[TEXT — start]

On New Year's Day a belly dancing troupe showed up requesting a private pool.  These four women carried a certain dark energy which made me unwilling to bend to their ways and there were several go-rounds and a call to the manager before they paid in full and were allowed into a private pool.  Before long one of the women came out dressed in a towel and proceeded down to the Rio Grande, took off her towel and went skinny dipping in the water.  I had to remind her that the public area was not clothing optional.  If one of the men were working this may have gotten a different reaction, but I knew these women too well.  When they left, they left their towels and cups in the pool area for me to clean up.  Even to the end they had treated me as if I were their servant.

Monday, January 3, 2011

Turn On

 He walked into the office, tall, young and good-looking.  He had a wonderful sparkle to him.  So did his girlfriend.

After they had soaked he stopped back into the office to wait for his girlfriend to change.  Within a few minutes time we had talked of the tiny homes movement, Native Americans and Druids.  Then the phone rang and he left, leaving me wanting more.

Conversation can be such a turn-on.

[TEXT — finish]

▶ CHECK YOUR UNDERSTANDING:
a. In the journal entries, why was the narrator unwilling to bend to the belly dancing troupe's ways?
b. Resume the journal entries after their final line, "Conversation can be such a turn-on."
The items that come next are from a different source than the journal entries.

[RECORD EXCERPTS — start]

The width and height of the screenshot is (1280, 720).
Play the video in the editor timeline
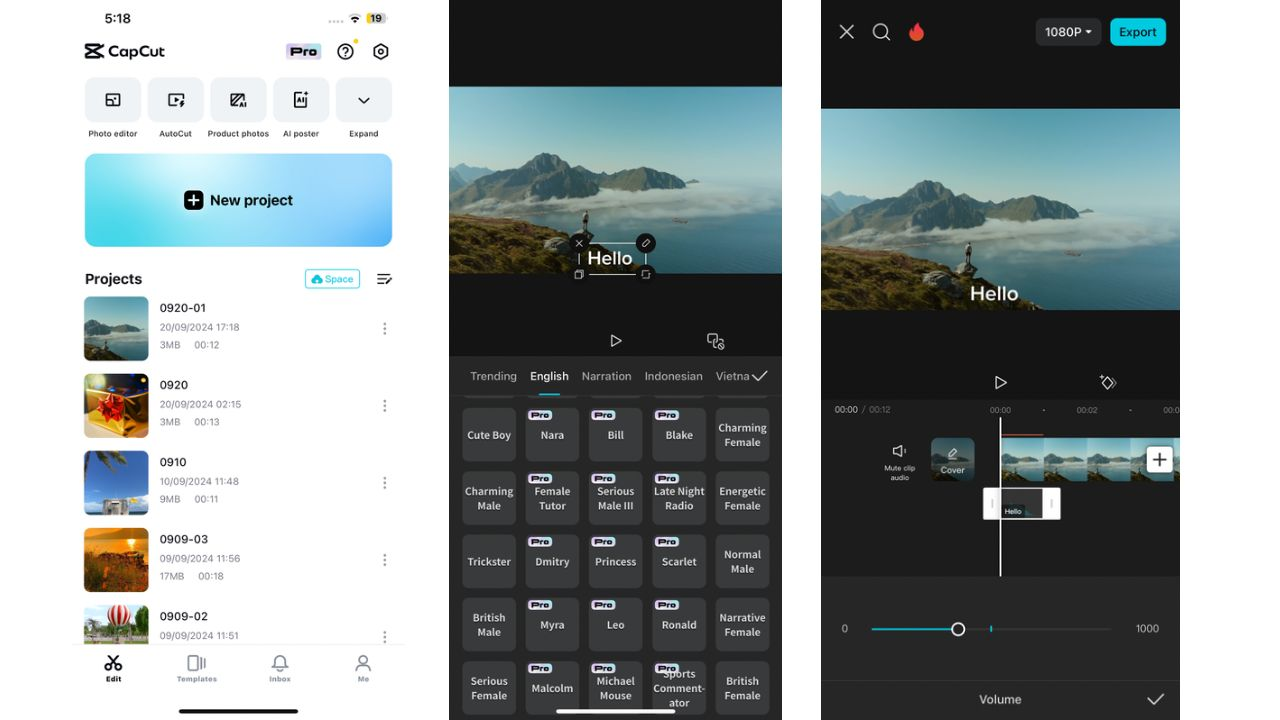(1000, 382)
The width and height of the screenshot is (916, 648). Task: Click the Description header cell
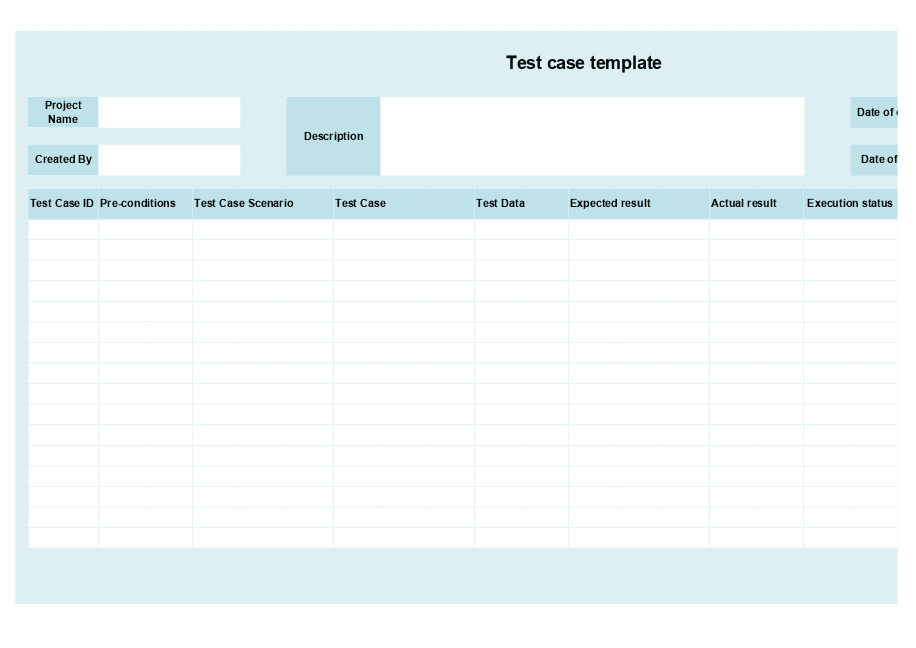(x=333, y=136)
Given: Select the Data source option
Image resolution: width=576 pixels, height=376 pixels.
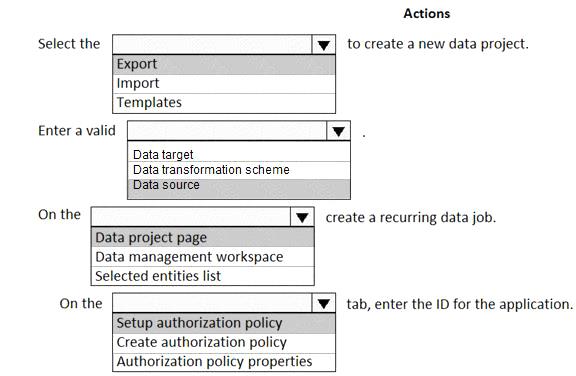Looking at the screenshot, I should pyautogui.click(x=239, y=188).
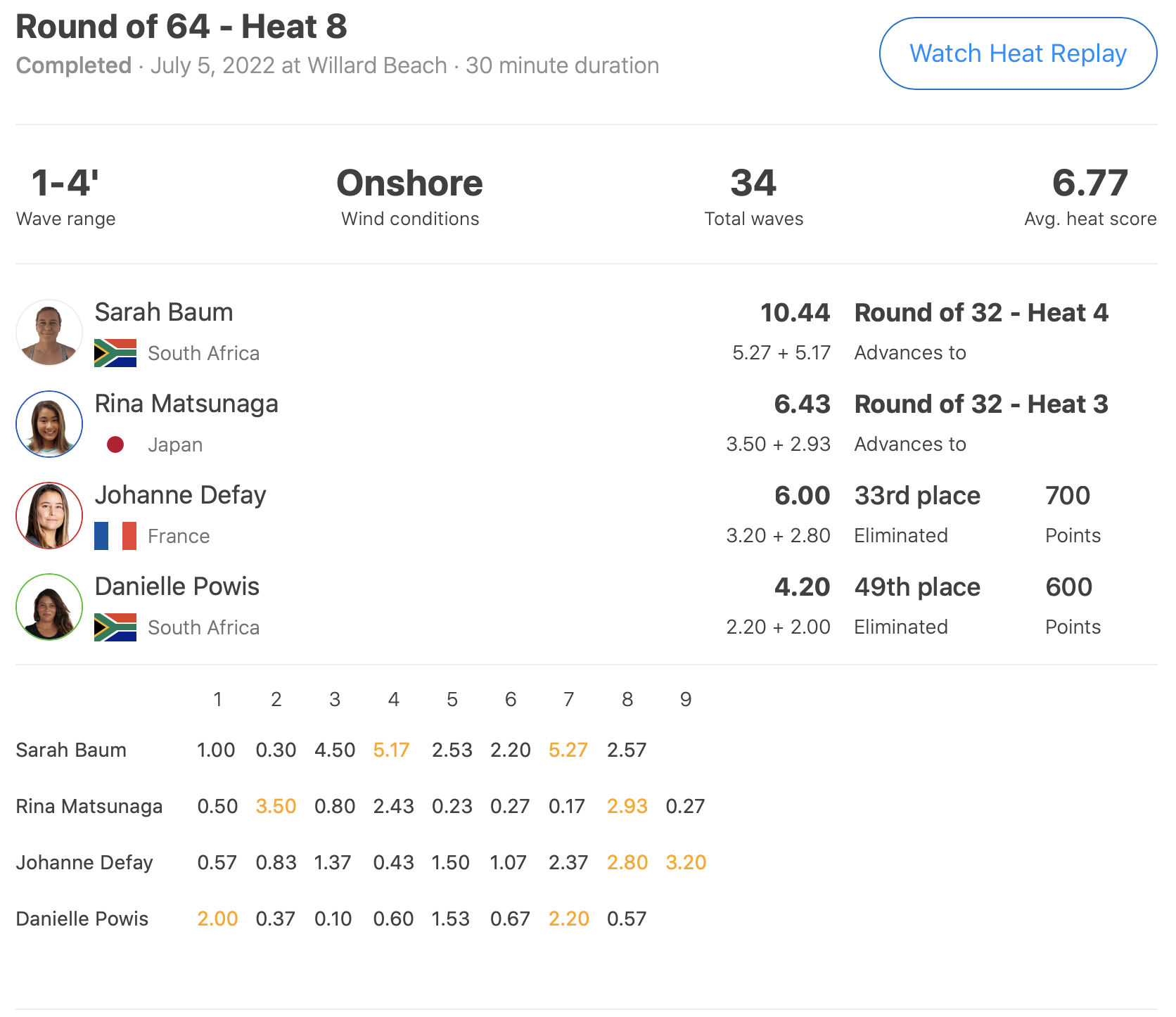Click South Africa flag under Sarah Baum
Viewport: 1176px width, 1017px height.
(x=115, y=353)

[RECORD EXCERPTS — finish]

▶ ANSWERS TO THE EXERCISE:
a. The narrator felt that the four women carried a certain dark energy, and that made the narrator unwilling to bend to their ways.

b.
Saturday, January 1, 2011

Review of Class C Minnie Winnie Winnebago

First picture of Minnie
 I have been full-timing for over a year in my 1996, 25' Minnie Winnie Winnebago (24.6') and have found it to be the perfect fit for me.  I knew nothing about the RV life, had never lived in one and didn't even drive Minnie before I purchased her.  All I knew was that was to be the next phase of my life and I jumped off the deep end and never looked back.  Another factor was that the home I was living in with my then husband sold within a week of going on the market and closed within 30 days.  Nothing to do but find a new home:).

I did do a lot of looking online and spent time going to RV dealerships sitting in various styles to get a feel of what might work.  I liked the vans and Class Bs  because of their size, ease of driving and good gas mileage.  I was glad I did not buy the smaller size while I was living in Oregon and the rain kept me mostly inside for several days in a row.  For those times I really needed more indoor living space.

I almost bought a Class A because I loved the living space.  It was a 29' Rexhall Aerbus but when I took it for a test drive, I didn't *love* driving it and got cold feet when in the process of signing the purchase agreement.  Still thanking my nervous system for that one:)  It would have been wonderful to live in, not so wonderful to drive.

I did like the Class Cs and the #1 criteria for me was the bed in the back.  I am too old to be going up and down a ladder to my bed each night and I do love my bed:).  So I had basically decided on a Class C.  They looked roomy enough and easy enough to drive, almost like driving a pick-up truck.

To make sure I covered all my bases, I posted a wanted ad on craigslist.  In return, this is the email I received:

"Hello,

Are you still in the market for a motorhome? My husband and I have decided to sell our 1996 24' Class C Minnie Winnie, as we just aren't using it anymore. It has the cabover bed as well as a double in the rear. It's really clean with less than 35,000 miles.

We've added a fully automatic power awning as well as headers on the motor.
I've enclosed a couple of outside photos, but can certainly send more of the inside if you're interested.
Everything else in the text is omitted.